For piping systems with combined internal and external pressure during operation, the test pressure should be calculated from the internal pressure only. The hoop stress should be calculated from the pressure difference during testing. Use the workbook ASME B31.3 data tables to look up allowable stress data.

Note : The choice of high pressure versus low pressure service is at the discretion of the owner (section FK300).

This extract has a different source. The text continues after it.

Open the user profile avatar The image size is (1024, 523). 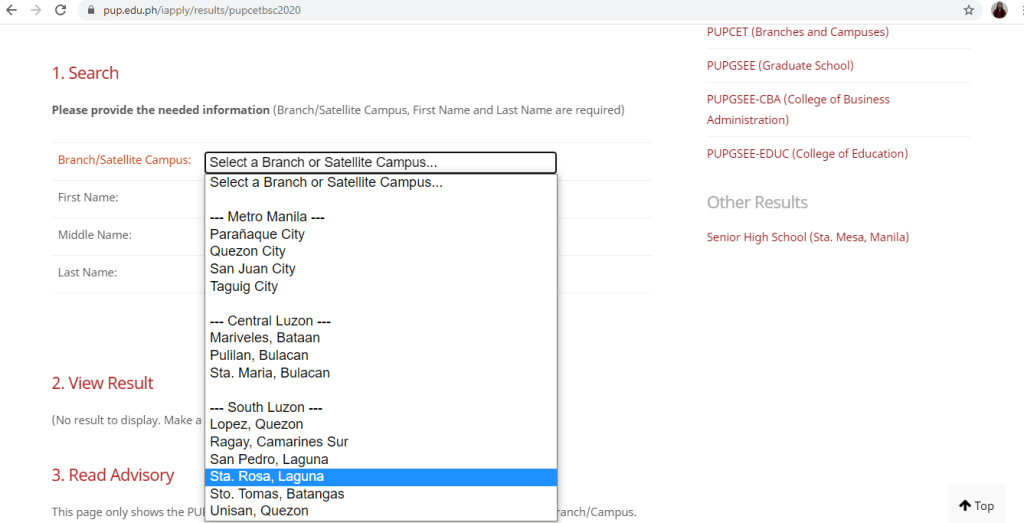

The ASME B16.5 Class 2500 pressure temperature rating for the material group is often used as a criteria.

Reference : ANSI/ASME B31.3 : Process Piping (2018)

Change Module :

Related Modules :

CALCULATOR MODULE : ASME B31.4 Liquid Pipeline Hydrotest Pressure   ±

Calculate ASME B31.4 oil and liquid pipeline test pressure and hoop stress check for onshore and offshore pipelines.

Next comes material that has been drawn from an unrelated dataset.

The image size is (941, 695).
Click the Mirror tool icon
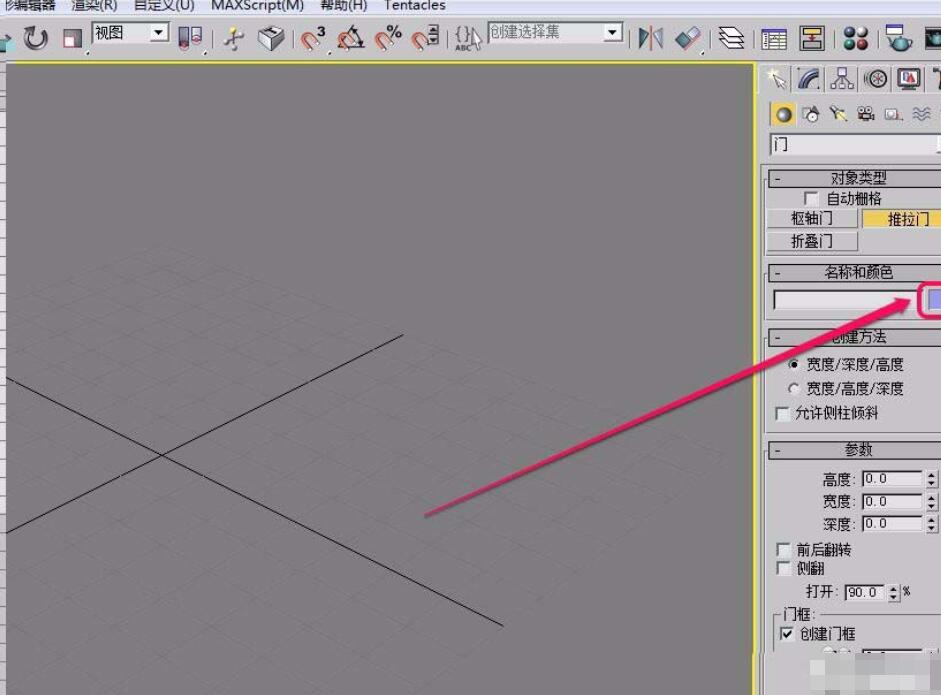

Select the appropriate line pipe schedule (ASME or ISO etc) and stress table (API, ASM, DNV etc), and material. Hoop stress is calculated using Barlow's formula. For offshore pipelines either the pipe outside diameter or the mid wall diameter can be used to calculate hoop stress. The test pressure and hoop stress should be checked for all elevations. Use the Result Plot option to plot the required test pressure versus elevation, or hoop stress verus elevation for user defined test pressure.

Reference : ANSI/ASME B31.4 : Pipeline Transportation Systems For Liquids And Slurries (2012)

Change Module :

Related Modules :

CALCULATOR MODULE : ASME B31.8 Gas Pipeline Hydrotest Pressure   ±

Calculate ASME B31.8 gas pipeline test pressure and hoop stress check for onshore and offshore pipelines.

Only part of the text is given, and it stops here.